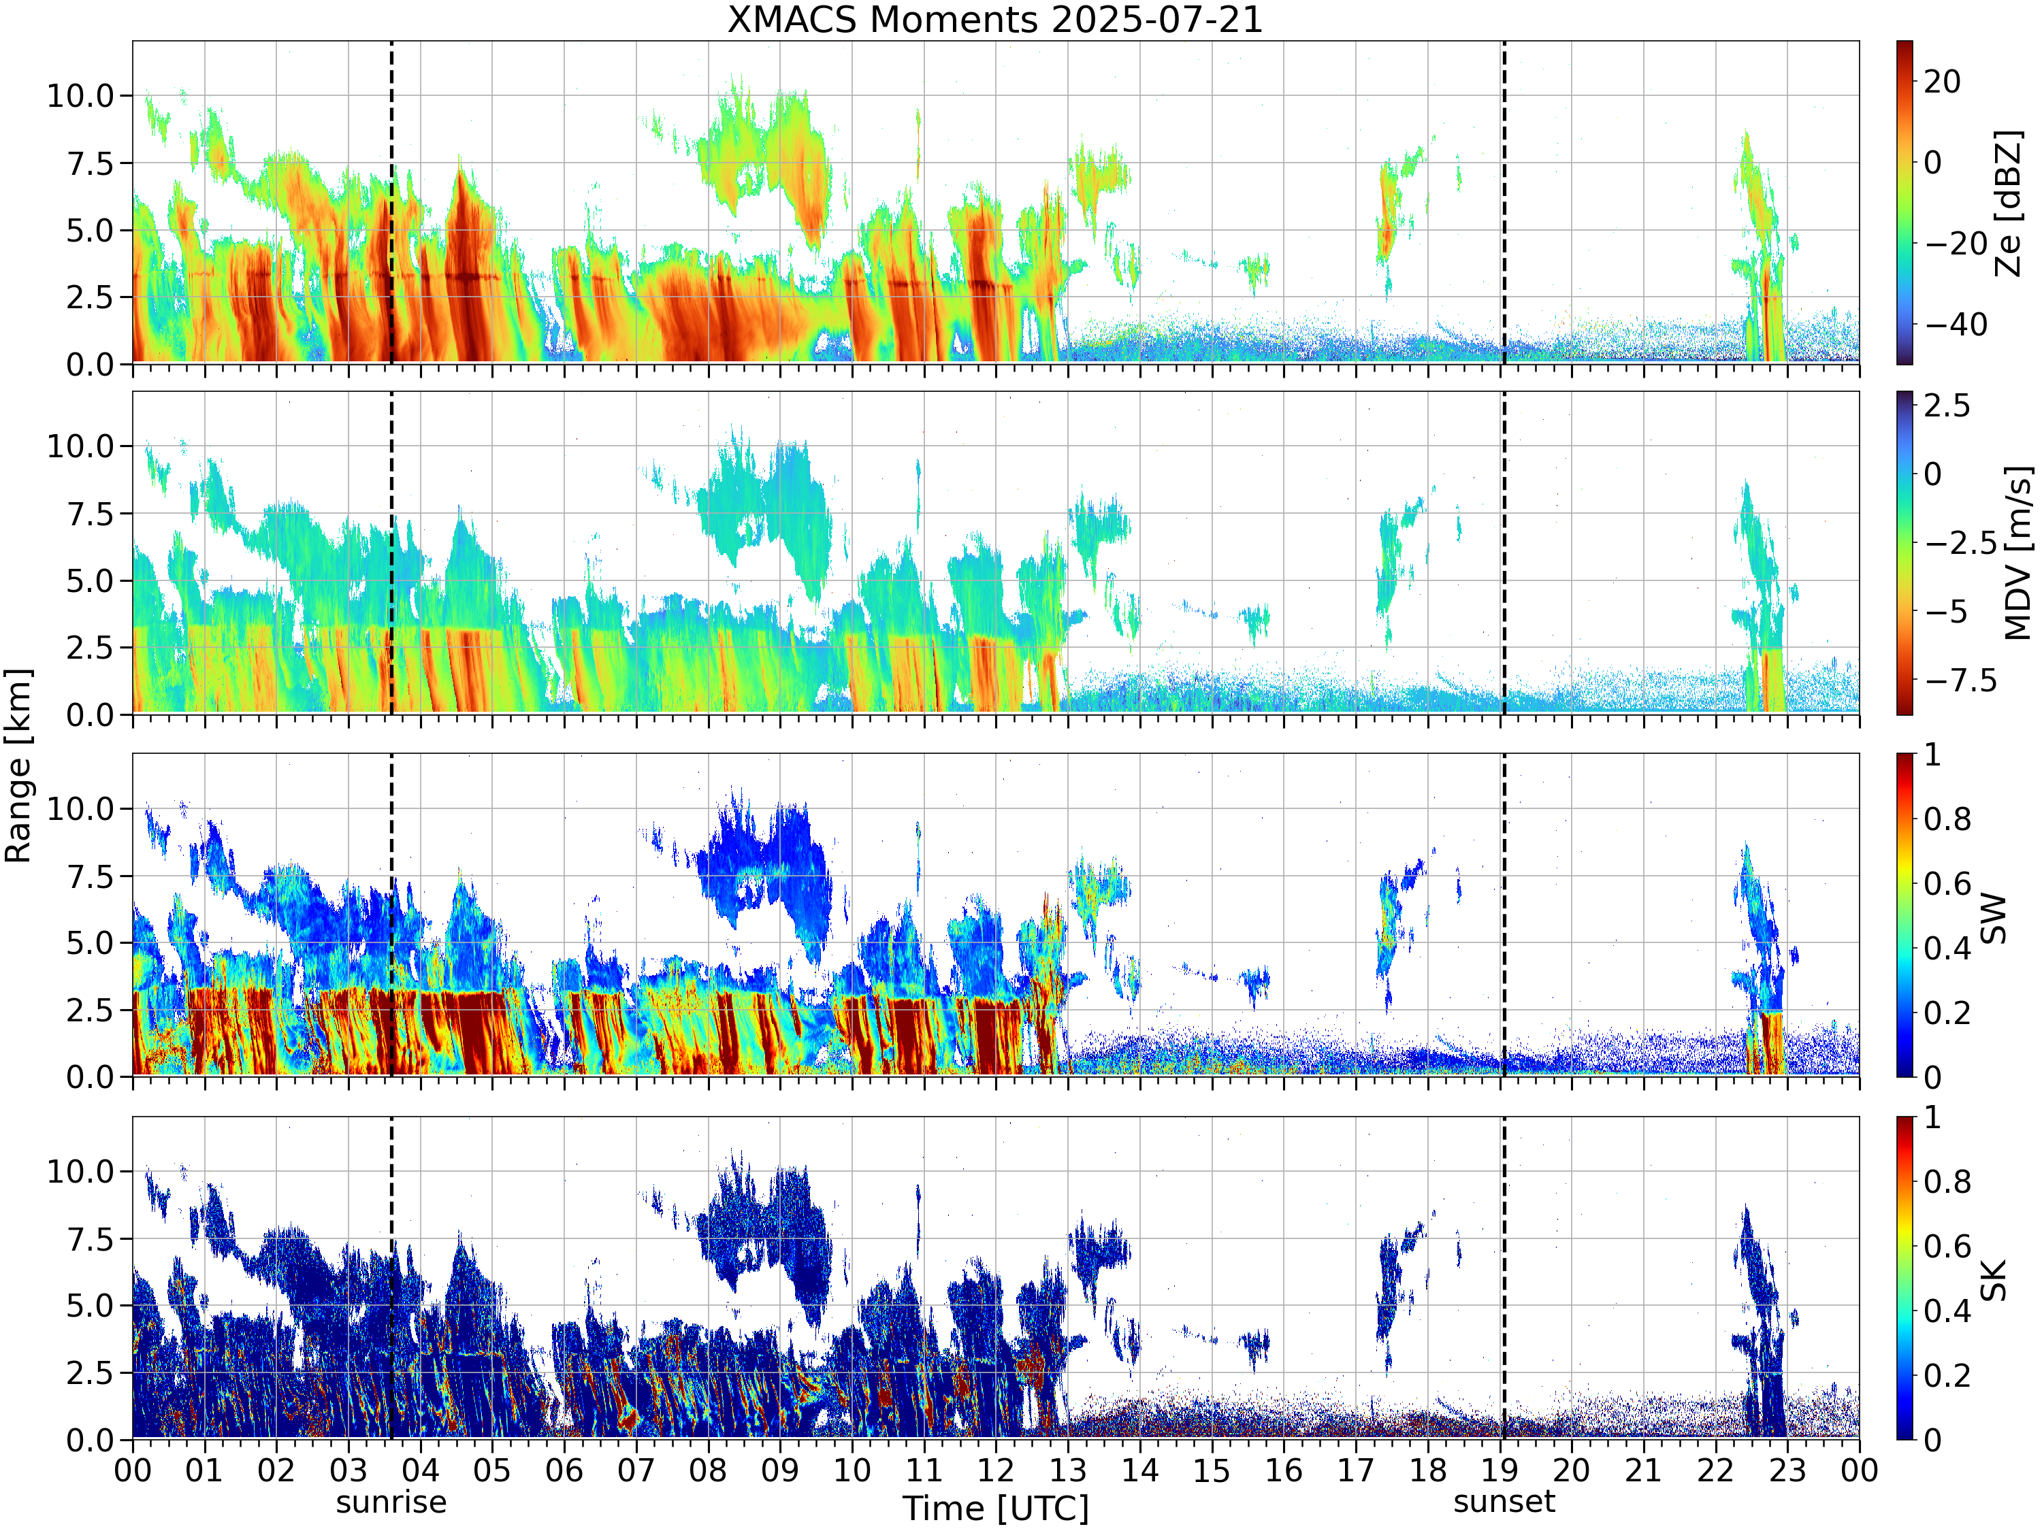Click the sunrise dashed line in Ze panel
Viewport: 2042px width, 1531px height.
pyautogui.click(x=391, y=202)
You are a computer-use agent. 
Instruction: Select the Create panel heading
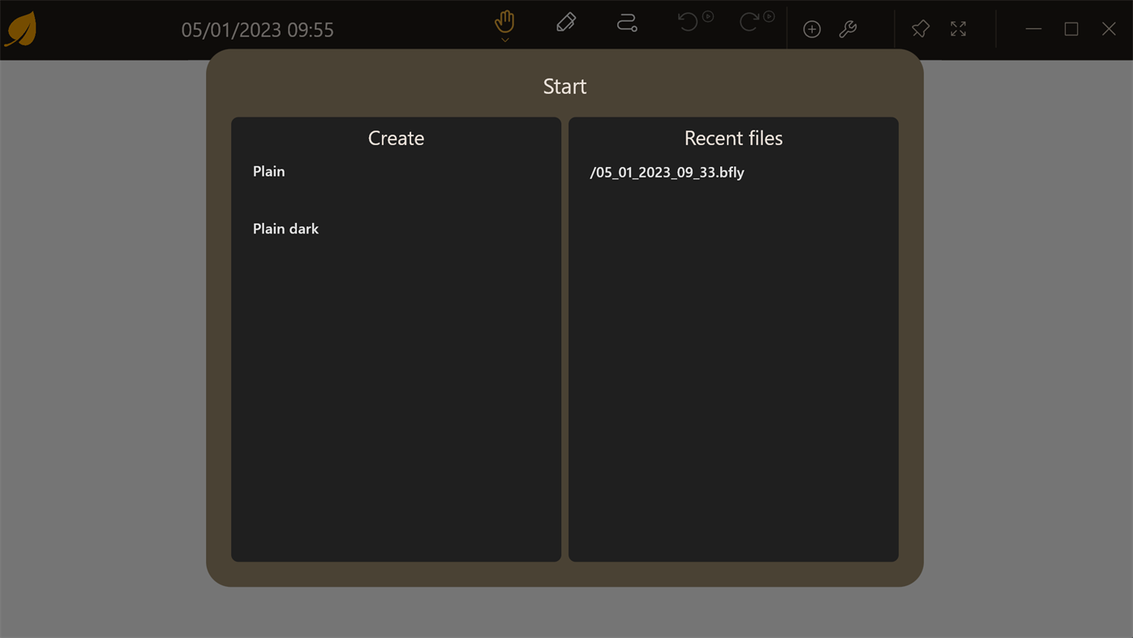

JOB: Please render the listing above as a numbered list, skipping any blank lines and leaving out the pictures.

TASK SOLUTION:
1. Click the sunrise dashed line in Ze panel
2. Viewport: 2042px width, 1531px height.
3. pyautogui.click(x=391, y=202)
4. You are a computer-use agent. 
5. Instruction: Select the Create panel heading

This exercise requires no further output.